When you have 4 children, it feels like you are always getting ready for something. Getting myself ready for work. Getting the kids ready for school. Making sure the youngest can find his shoes. Making sure that the kids have coats on before we go outside. Getting ready for basketball practice or cheer practice. Always getting ready. Add in some holiday preparation and it seems like life is in full-blown chaos mode. Surely I’m not the only one, right?
It really isn’t fair to place all the blame on the kiddos. I probably make 3-4 trips back between the house and the car every morning before I leave for work. I’ll start to turn around in my driveway and realize I forgot my work bag or more importantly, my coffee. What’s really bad is when I get anxious over trying to remember if I took my anxiety medication. Man, this whole getting ready thing is for the birds!
So what does it mean to get ready for Advent, for the coming of Christ? In my background, that usually meant a revival service, an evangelist preaching on the “end times” and a full altar call. While I’m not sure that’s an inherently bad thing, I’m also not sure that’s a full picture of getting prepared for Jesus. To be frank with you, this idea of preparation is one I’d rather gloss over. But I think there is some value for us to dig down into this idea of being ready for the Lord.
In Isaiah 40:3-4, the prophet writes, “A voice cries: ‘In the wilderness prepare the way of the LORD; make straight in the desert a highway for our God. 4 Every valley shall be lifted up, and every mountain and hill made low; the uneven ground shall become level, and the rough places a plain.’” Just as an aside, I wonder if these are the theme verses for the state highway department.
The voice in the wilderness is describing people getting ready to meet God. Because God is holy, all who meet him need to be holy. So this person is encouraging people to make provision for the time when all people will meet the Lord. He uses the analogy of constructing a royal road. Before a King or high official would come through, an advance party would make sure the road was free of obstacles, that any low places were filled in, and that there were no uneven grades of travel. Pre-modern heavy equipment operators and civil engineers if you like.
Now we know that God cannot be hindered physically. No tree across the road is going to stop his progress, and no pot-hole is going to make him detour. So what or who is this referring to? Matthew, one of the 12 and a writer of a Gospel account tells us that it was referring to John the Baptist (Full discloser, I prefer to call him John the Baptizer because it’s a more accurate rendering of the original and we might get confused thinking he was a Baptist in the modern usage, he was not.).
John was in the wilderness, the desert, preaching “Repent, for the kingdom of heaven is at hand.” See, he’s not preparing a road for the King to traverse as he is preparing the people for the arrival of the King. Now many of us know the story of John and his own miraculous birth, which we will get into later, but how is his ministry applicable to us today?
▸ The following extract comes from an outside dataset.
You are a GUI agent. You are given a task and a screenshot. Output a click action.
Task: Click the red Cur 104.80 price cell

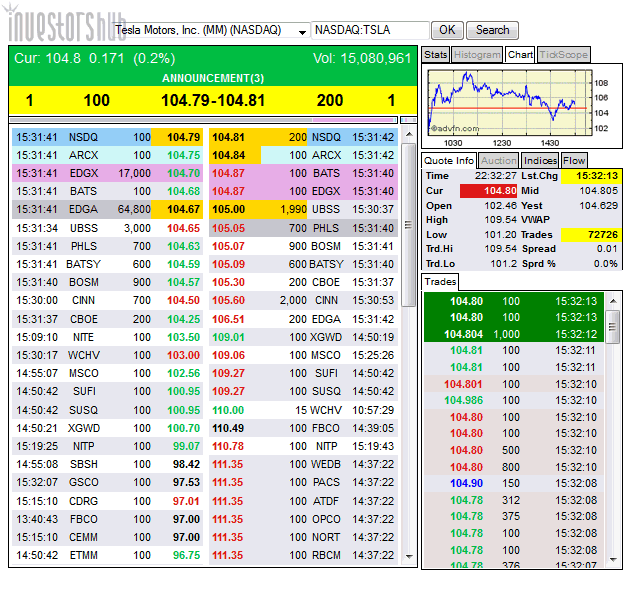(x=486, y=190)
I mean, if Jesus has already come, if he has already died and risen, what, if any, need is there for John’s message of preparation? Especially if we have accepted Christ, made him our master and Savior, what need do we have of preparing? I can easily see some of my Christian friends thinking that because they are “saved”, they have no need for this preparation nonsense. And in some respect they are right. One doesn’t need to go through Advent, or any preparation, to follow Christ, as long as they have a sincere conviction and repentant heart.
At the same time, while I know that I am “born again” and that I am following Christ, I also know that sometimes I stumble and sin. No, thankfully because of Christ, I don’t need to go through a ritual of confession or start the salvation journey all over again, I am still the Father’s child. But it’s as if I have placed a stumbling block before myself. For my sin dampers the fellowship I have with God.
Now maybe you don’t have any un-repented-of sin in your life. It’s been ages since you last swore at the person who took your parking space and at least 6 months since you last contemplated smothering your spouse with a pillow as they snored. Progress is good. But maybe in your heart, you are harboring some bitterness. Some anger. Some unforgiveness towards someone who did you or a loved one wrong. John would tell us to rid ourselves of harmful emotions. I think he would warn us that bitterness is robbing us of true joy this Christmas.
So yes, Advent, waiting, and preparation can be very beneficial to us as followers of Christ. It’s like the time of reflection before taking the Lord’s Supper. It’s the daily examination of our spiritual journey. It’s the time of preparing our hearts to daily do our Master’s will. This is one “getting ready” that is worth it!